We introduce the CoSTAR Block Stacking Dataset for the benchmarking of neural network models on robot data. See the dataset website for details.

Abstract— A robot can now grasp an object more effectively than ever before, but once it has the object what happens next? We show that a mild relaxation of the task and workspace constraints implicit in existing object grasping datasets can cause neural network based grasping algorithms to fail on even a simple block stacking task when executed under more realistic circumstances.

To address this, we introduce the JHU CoSTAR Block Stacking Dataset (BSD), where a robot interacts with 5.1 cm colored blocks to complete an order-fulfillment style block stacking task.
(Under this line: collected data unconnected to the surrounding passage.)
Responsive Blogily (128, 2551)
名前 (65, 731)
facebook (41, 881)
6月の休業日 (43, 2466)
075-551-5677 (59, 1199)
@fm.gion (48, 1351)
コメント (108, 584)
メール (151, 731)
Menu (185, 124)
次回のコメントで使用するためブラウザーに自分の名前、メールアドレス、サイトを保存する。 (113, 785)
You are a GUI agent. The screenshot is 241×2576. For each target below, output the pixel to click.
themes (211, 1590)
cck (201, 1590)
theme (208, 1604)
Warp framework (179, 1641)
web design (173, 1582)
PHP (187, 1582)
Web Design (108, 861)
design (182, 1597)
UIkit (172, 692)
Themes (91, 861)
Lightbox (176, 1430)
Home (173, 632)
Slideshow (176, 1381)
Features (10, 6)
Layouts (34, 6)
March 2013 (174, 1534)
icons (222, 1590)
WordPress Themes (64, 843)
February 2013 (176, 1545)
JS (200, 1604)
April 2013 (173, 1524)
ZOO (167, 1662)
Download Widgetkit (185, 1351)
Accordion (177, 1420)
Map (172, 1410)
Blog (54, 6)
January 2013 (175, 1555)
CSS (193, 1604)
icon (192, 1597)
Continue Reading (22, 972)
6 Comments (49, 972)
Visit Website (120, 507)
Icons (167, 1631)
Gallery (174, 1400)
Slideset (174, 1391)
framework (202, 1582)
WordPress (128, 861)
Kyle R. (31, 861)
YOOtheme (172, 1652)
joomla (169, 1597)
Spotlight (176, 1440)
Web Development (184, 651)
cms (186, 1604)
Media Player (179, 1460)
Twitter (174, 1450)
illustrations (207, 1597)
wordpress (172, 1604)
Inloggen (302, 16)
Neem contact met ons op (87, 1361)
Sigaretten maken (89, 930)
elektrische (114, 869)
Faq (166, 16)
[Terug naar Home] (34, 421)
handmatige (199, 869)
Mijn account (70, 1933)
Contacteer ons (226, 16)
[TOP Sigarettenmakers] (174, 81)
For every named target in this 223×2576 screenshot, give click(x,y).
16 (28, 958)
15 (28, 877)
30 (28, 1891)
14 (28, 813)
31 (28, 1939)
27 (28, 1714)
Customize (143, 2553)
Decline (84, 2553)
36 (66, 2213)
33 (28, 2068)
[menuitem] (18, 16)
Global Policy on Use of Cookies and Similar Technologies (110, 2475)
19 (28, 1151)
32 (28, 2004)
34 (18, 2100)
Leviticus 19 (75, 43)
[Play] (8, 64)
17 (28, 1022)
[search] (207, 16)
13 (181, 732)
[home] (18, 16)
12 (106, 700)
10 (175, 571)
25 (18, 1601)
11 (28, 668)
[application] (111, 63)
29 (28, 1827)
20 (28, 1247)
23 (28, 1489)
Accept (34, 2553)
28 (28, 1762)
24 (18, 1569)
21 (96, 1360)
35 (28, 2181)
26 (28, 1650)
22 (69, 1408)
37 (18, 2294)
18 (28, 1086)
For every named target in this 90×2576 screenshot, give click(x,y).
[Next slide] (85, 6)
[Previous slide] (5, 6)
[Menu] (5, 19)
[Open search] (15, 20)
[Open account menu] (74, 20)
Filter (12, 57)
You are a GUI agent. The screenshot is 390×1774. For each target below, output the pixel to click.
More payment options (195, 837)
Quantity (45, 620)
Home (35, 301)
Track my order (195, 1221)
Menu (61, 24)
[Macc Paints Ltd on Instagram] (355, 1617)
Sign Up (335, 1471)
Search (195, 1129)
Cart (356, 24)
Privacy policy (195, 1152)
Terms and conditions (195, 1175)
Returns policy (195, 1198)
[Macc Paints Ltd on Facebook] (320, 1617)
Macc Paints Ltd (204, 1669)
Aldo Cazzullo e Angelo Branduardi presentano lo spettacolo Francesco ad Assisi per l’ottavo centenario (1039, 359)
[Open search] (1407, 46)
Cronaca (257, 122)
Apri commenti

It contains dynamic scenes and real time-series data in a less constrained environment than comparable datasets. There are nearly 12,000 stacking attempts and over 2 million frames of real data. We discuss the ways in which this dataset provides a valuable resource for a broad range of other topics of investigation.

We find that hand-designed neural networks that work on prior datasets do not generalize to this task. Thus, to establish a baseline for this dataset, we demonstrate an automated search of neural network based models using a novel multiple-input HyperTree MetaModel, and find a final model which makes reasonable 3D pose predictions for grasping and stacking on our dataset.

The CoSTAR BSD, code, and instructions are available at github.com/jhu-lcsr/costar_plan.

GitHub Code

Code for this dataset and neural network models is from our paper The CoSTAR Block Stacking Dataset: Learning with Workspace Constraints:

  1. CoSTAR Dataset Loading Repository - PyTorch and TensorFlow dataset loader
  2. HyperTree Architecture Search Code — aka CoSTAR Hyper, TensorFlow
  3. rENAS: regression Efficient Neural Architecture Search Code — TensorFlow
  4. CoSTAR Objects - 3D Models of blocks, bin, and other objects

https://arxiv.org/abs/1810.11714

Cite


@article{hundt2019costar,
    title={The CoSTAR Block Stacking Dataset: Learning with Workspace Constraints},
    author={Andrew Hundt and Varun Jain and Chia-Hung Lin and Chris Paxton and Gregory D. Hager},
    journal = {Intelligent Robots and Systems (IROS), 2019 IEEE International Conference on},
    year = 2019,
    url = {https://arxiv.org/abs/1810.11714}
}


The following is from the first version of the paper, which has since undergone a major update.

Abstract— We propose HyperTrees for the low cost automatic design of multiple-input neural network models. Much like how Dr. Frankenstein’s creature was assembled from pieces before he came to life in the eponymous book, HyperTrees combine parts of other architectures to optimize for a new problem domain. We compare HyperTrees to rENAS, our extension of Efficient Neural Architecture Search (ENAS) . To evaluate these architectures we introduce the CoSTAR Block Stacking Dataset for the benchmarking of neural network models. We utilize 5.1 cm colored blocks and introduce complexity with a stacking task, a bin providing wall obstacles, dramatic lighting variation, and object ambiguity in the depth space. We demonstrate HyperTrees and rENAS on this dataset by predicting full 3D poses semantically for the purpose of grasping and placing specific objects. Inputs to the network include RGB images, the current gripper pose, and the action to take. Predictions with our best model are accurate to within 30 degrees 90% of the time, 4cm 72% of the time, and have an average test error of 3.3cm and 12.6 degrees. The dataset contains more than 10,000 stacking attempts and 1 million frames of real data. Code and dataset instructions are available at github.com/cpaxton/costar_plan.